Inventer des situations, construire des lieux insolites, donner vie à des personnages : ces fruits de l’esprit s’épanouissent dans le livre. Les personnes douées d’imagination et aptes à mener cette aventure sont plus nombreuses qu’on ne le pense. La plupart butent sur une insuffisante maîtrise de la langue écrite ; d’autres sont confrontées à un simple manque de disponibilité.
Au fil de mon activité de biographe, j’ai été contacté par des créateurs éprouvant ces difficultés, mais désirant ardemment faire aboutir leur projet littéraire. Je me suis volontiers investi dans l’exercice consistant à réécrire leur œuvre.

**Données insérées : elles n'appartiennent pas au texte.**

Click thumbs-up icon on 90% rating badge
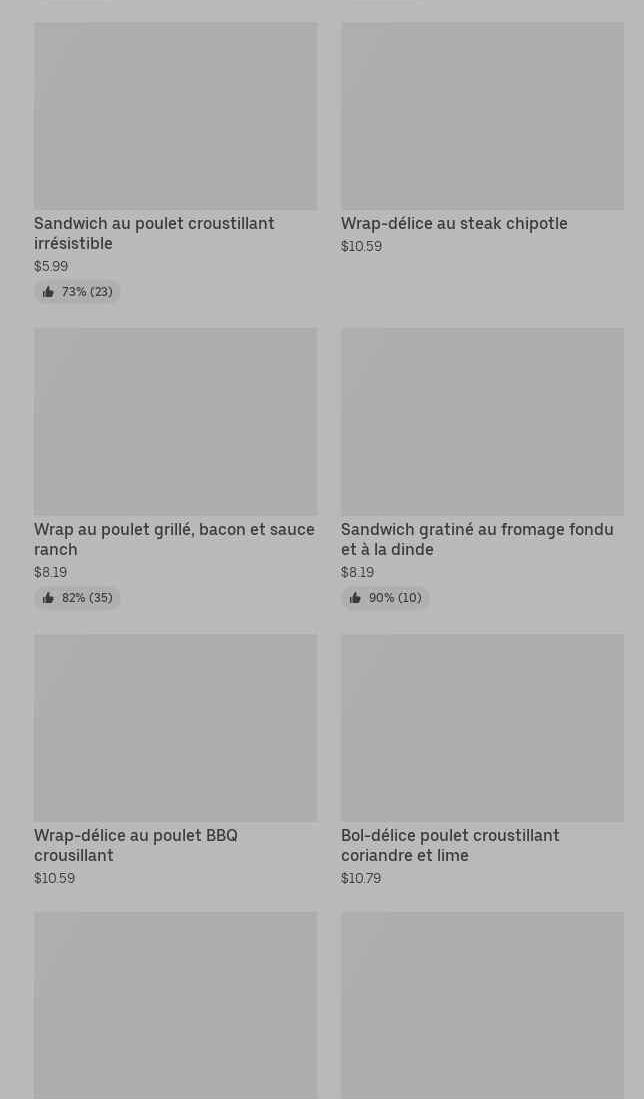pos(355,598)
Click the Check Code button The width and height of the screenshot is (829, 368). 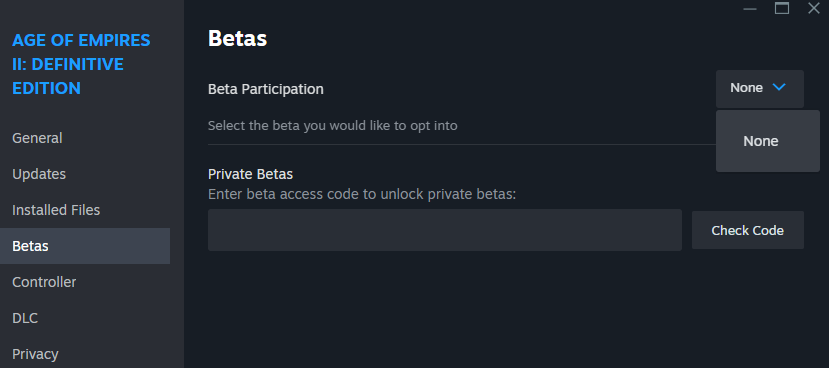[x=748, y=231]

Mon rôle était alors de rendre un texte bien rédigé (c’est le moins que l’on puisse attendre…) et doté d’un style valorisant les images portées par l’auteur. Cette aventure a satisfait ce dernier autant que moi-même. L’édition en librairie a suivi. Par la suite j’ai renouvelé ce plaisir de coécriture à quatre mains. Ainsi, parti de la seule biographie, j’ai progressivement étendu mon activité à celle d’un "porte-plume" pratiquant la réécriture de romans.
Ces livres de fiction portent la paternité spirituelle de leur auteur. Aussi n’est-il pas opportun d’y signaler ma contribution. Mon métier est alors pleinement celui d’un ghost writer : mot anglo-saxon équivalent au terme nègre inventé par Alexandre Dumas.